§ Task brief
The lines to reproduce from the material below are those from the one containing "You are a GUI" through the one containing "This screenshot has width=698, height=339.", both included; write them out exactly and add nothing.

§ Dataset excerpts
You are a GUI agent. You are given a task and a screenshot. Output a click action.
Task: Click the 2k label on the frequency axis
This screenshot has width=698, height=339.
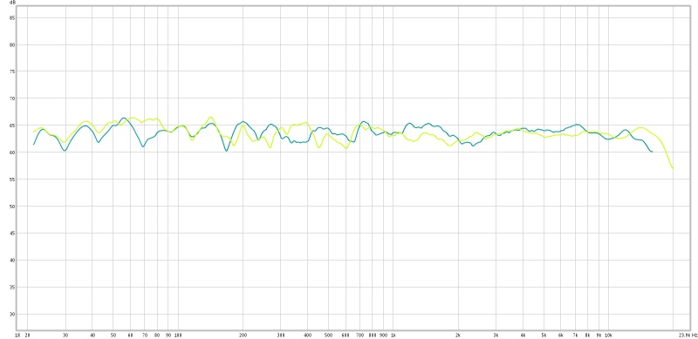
==
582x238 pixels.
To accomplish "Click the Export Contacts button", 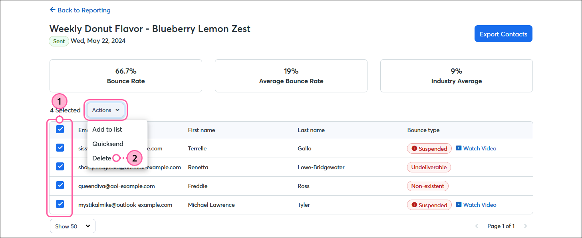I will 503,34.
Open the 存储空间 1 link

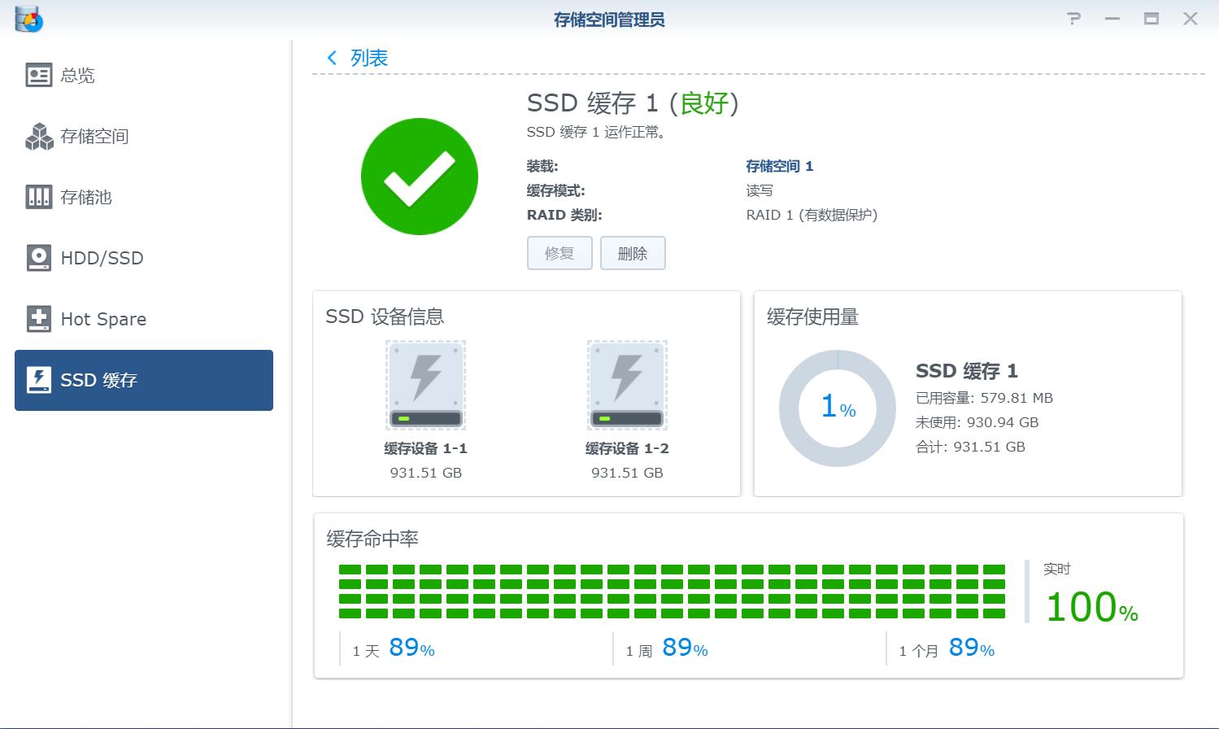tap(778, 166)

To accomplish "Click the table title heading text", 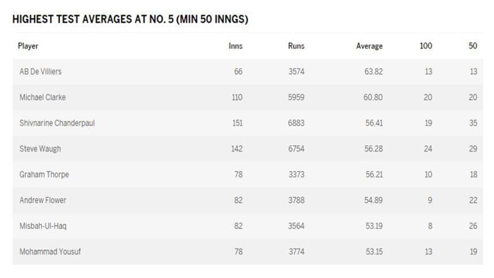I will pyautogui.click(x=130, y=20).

§ Solution to the problem
You are a GUI agent. You are given a task and a screenshot. Output a click action.
Task: Click the 2k label on the frequency axis
This screenshot has width=698, height=339.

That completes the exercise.